He took off his cap, and still leaning
upon Big Abel, looked with rested eyes on the sloping meadow brushed with
the first gold of autumn. Something that was not unlike shame had fallen
over him--as if the horrors of the morning were a mere vulgar affront which
man had put upon the face of nature. The very anguish of the day obtruded
awkwardly upon his thoughts, and the wild clamour he had left behind him
showed with a savage crudeness against a landscape in which the dignity of
earth--of the fruitful life of seasons and of crops--produced in a solitary
observer a quiet that was not untouched by awe. Where nature was suggestive
of the long repose of ages, the brief passions of a single generation
became as the flicker of a candle or the glow of a firefly in the night.

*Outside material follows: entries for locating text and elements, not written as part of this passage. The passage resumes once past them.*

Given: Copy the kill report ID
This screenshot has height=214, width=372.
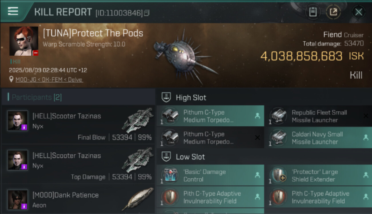Looking at the screenshot, I should [x=147, y=13].
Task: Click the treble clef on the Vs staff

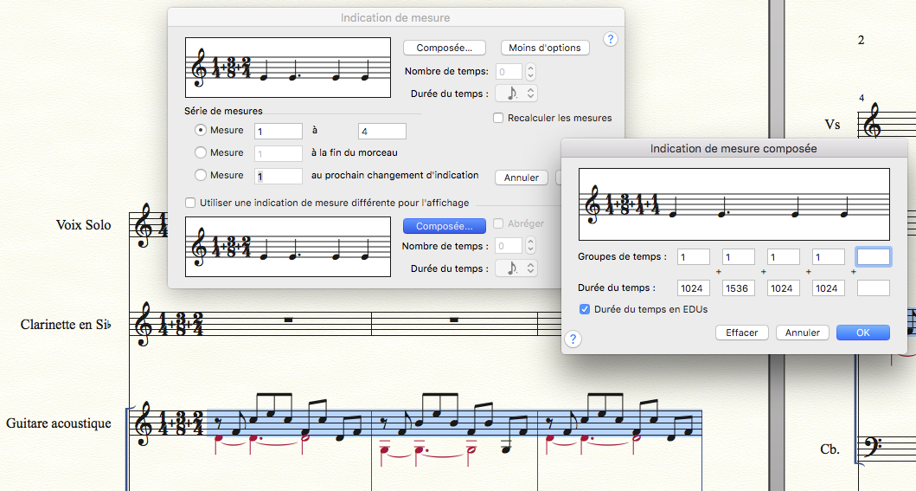Action: [x=872, y=122]
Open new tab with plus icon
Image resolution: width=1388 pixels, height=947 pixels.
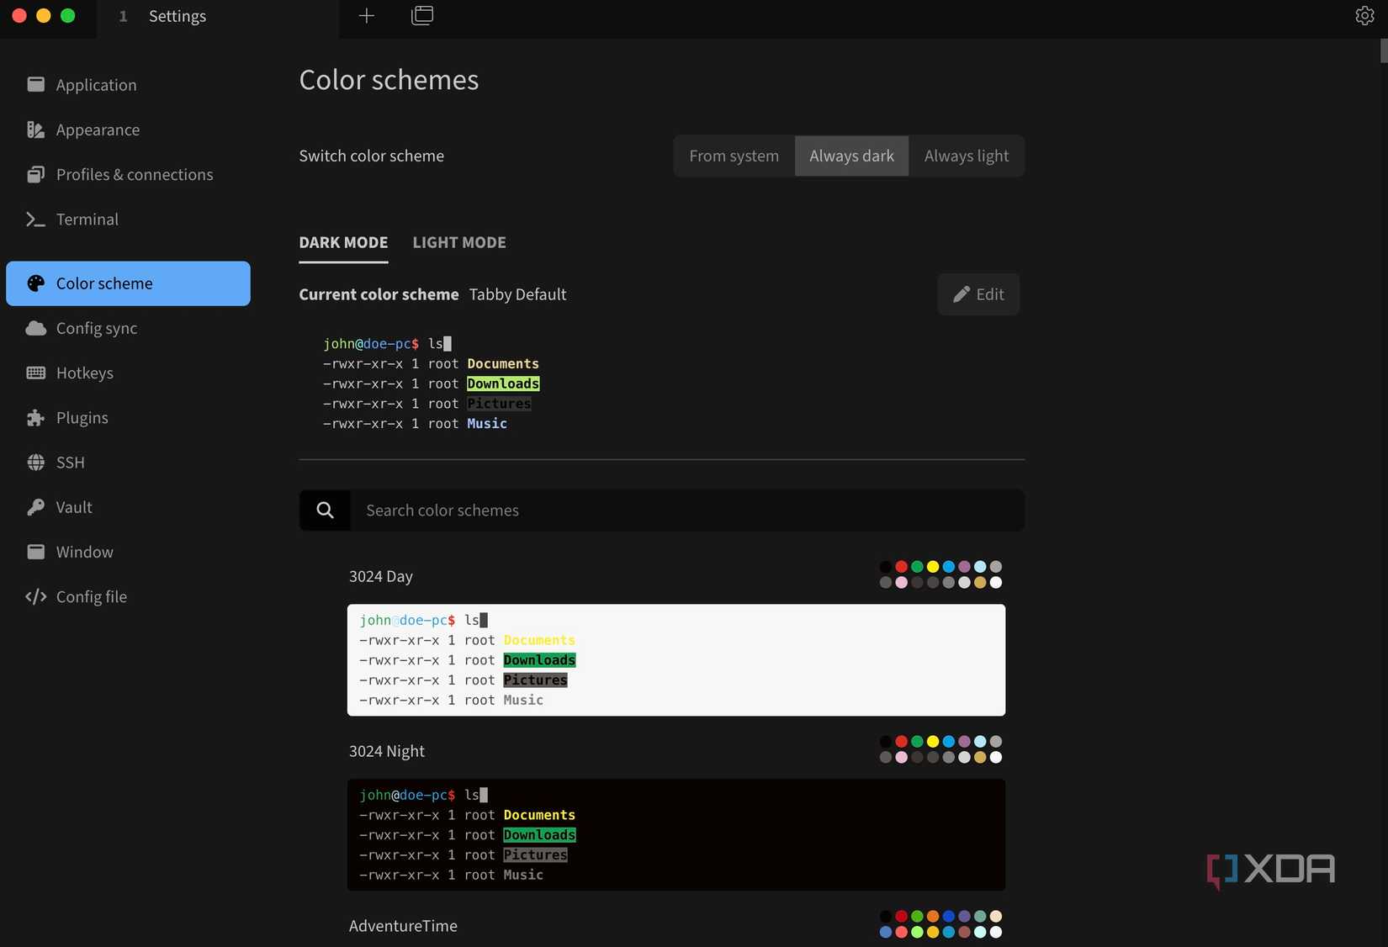point(366,16)
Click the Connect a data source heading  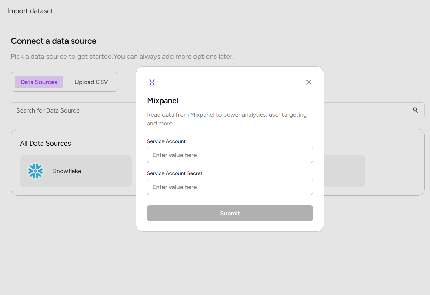coord(54,41)
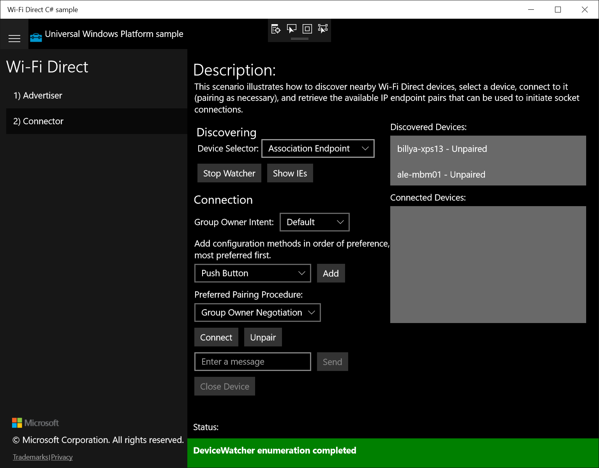The image size is (599, 468).
Task: Switch to the Advertiser scenario
Action: (38, 95)
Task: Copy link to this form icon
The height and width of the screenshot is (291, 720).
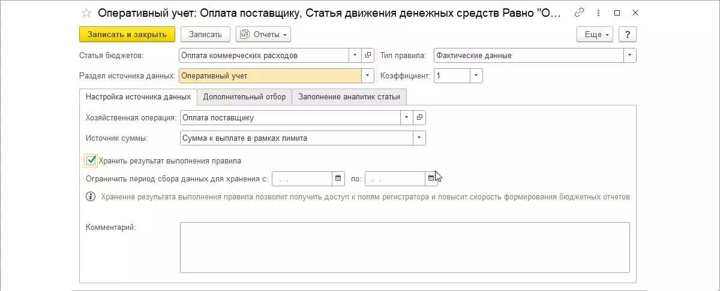Action: click(579, 13)
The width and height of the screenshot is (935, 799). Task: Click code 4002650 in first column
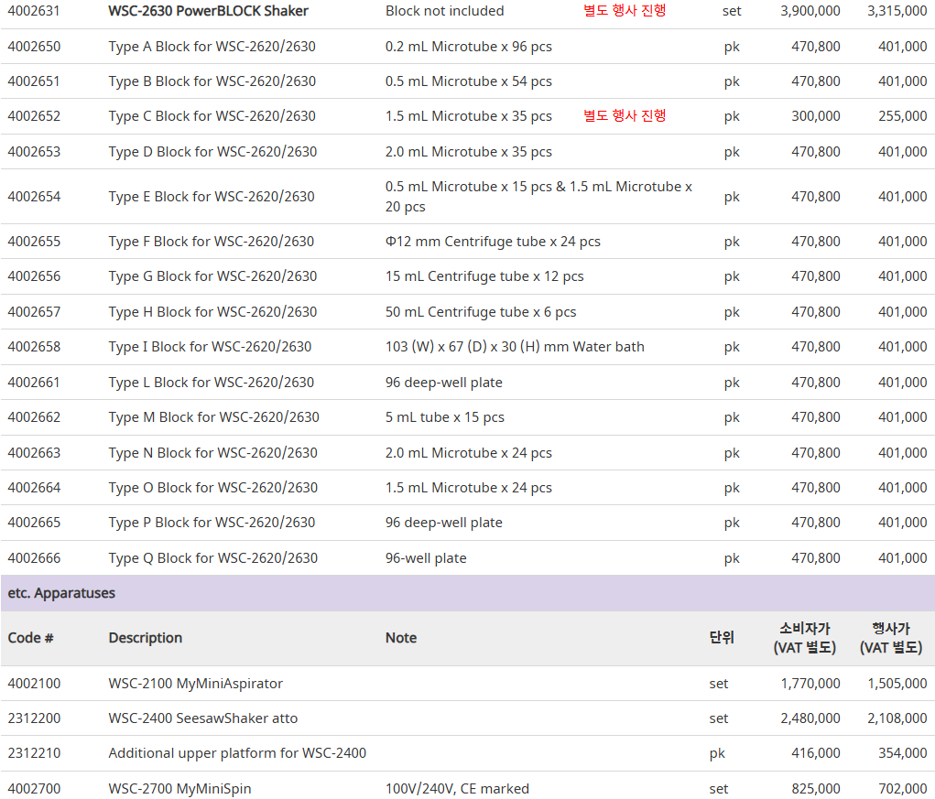34,47
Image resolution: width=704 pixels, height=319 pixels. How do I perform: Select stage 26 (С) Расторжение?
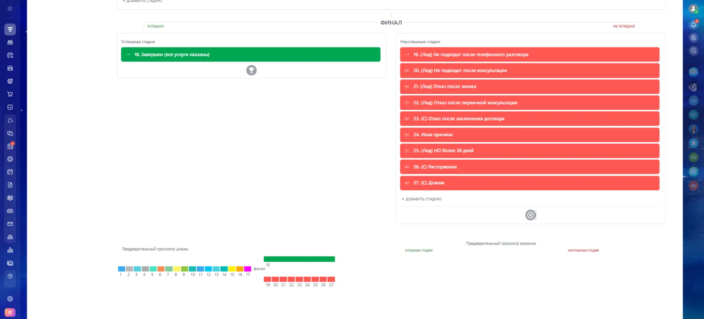point(529,167)
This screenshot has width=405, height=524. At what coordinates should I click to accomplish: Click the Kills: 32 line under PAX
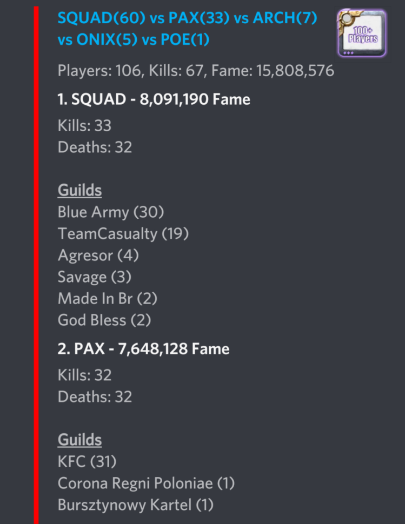(84, 375)
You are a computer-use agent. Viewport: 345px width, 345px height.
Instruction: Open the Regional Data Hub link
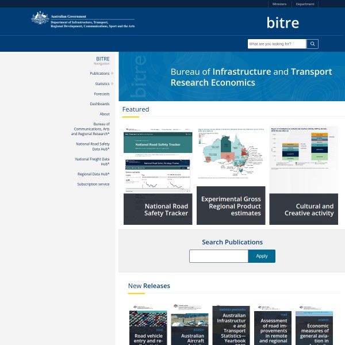[x=93, y=174]
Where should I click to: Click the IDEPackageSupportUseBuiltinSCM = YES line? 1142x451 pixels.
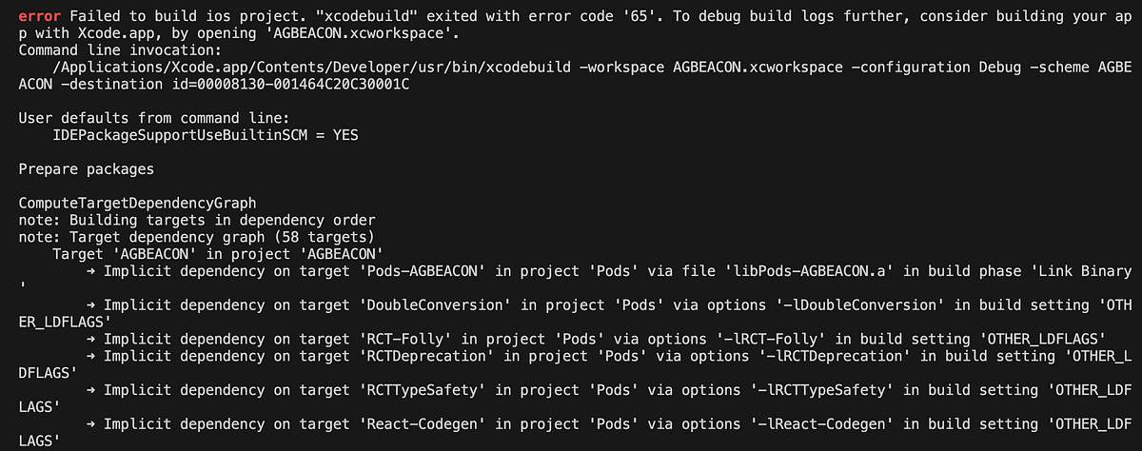[x=206, y=136]
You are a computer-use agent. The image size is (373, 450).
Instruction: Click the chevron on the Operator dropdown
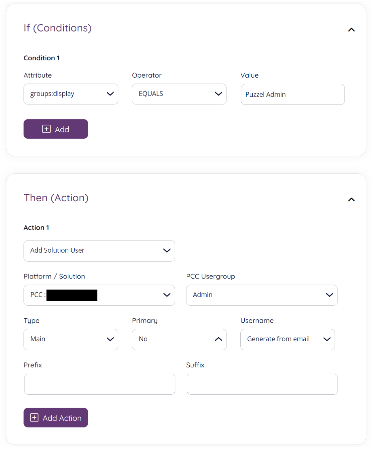pos(218,94)
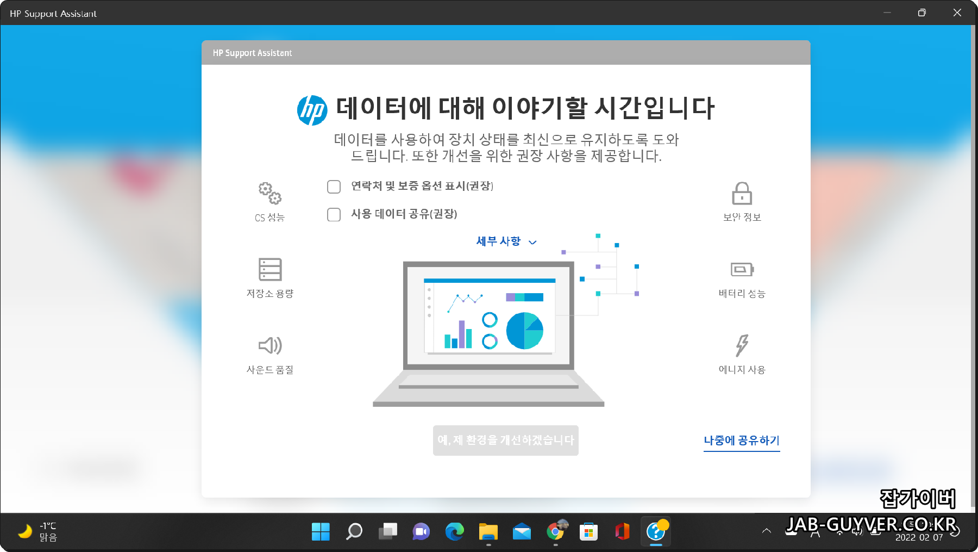Expand the 세부 사항 details section

(x=505, y=241)
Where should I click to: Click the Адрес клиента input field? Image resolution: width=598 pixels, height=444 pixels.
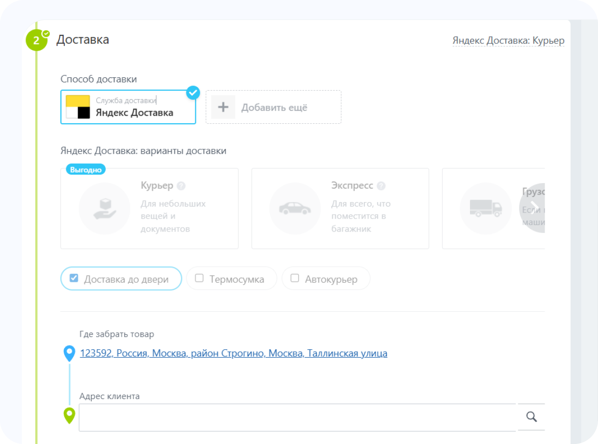point(297,417)
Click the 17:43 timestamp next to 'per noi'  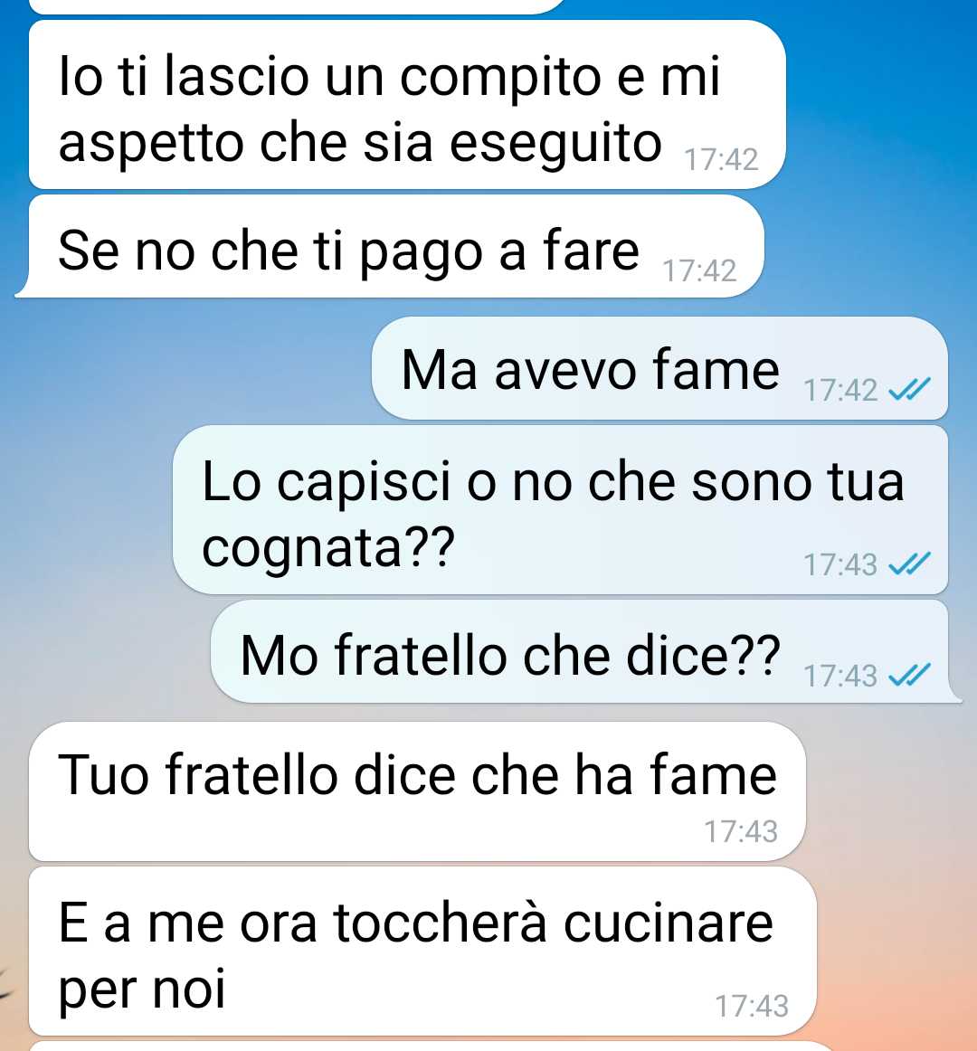pyautogui.click(x=752, y=1006)
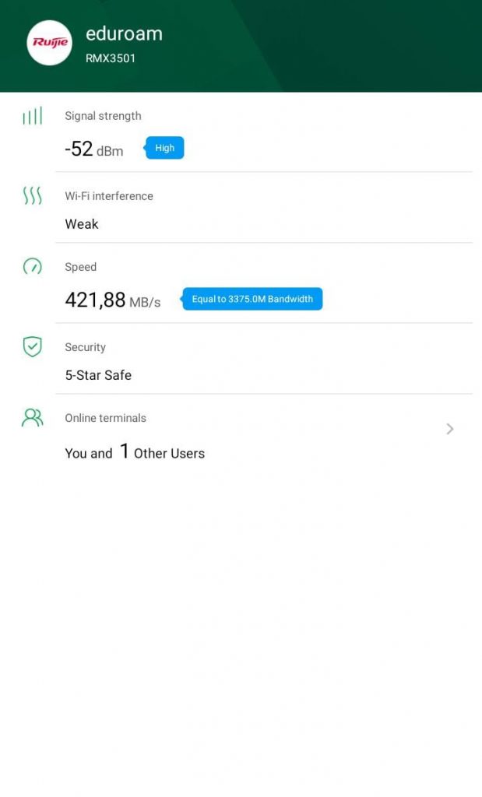Viewport: 482px width, 797px height.
Task: Tap the Ruijie logo avatar
Action: coord(50,43)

"Dat's a steep road ahead er us," remarked Big Abel suddenly, as he stared
into the shadows.
Dan came back with a start.
"Where shall we sleep?" he asked. "No, not in that field--the open sky
would keep me awake, I think. Let's bivouac in the woods as usual."
They moved on a little way and entered a young pine forest, where Big Abel
gathered a handful of branches and kindled a light blaze.
"You ain' never eat nigger food, is you, Marse Dan?" he inquired as he did
so.
"Good Lord!" ejaculated Dan, "ask a man who has lived two months on
corn-field peas if he's eaten hog food, and he'll be pretty sure to answer
'yes.' Do you know we must have crawled about six miles to-day.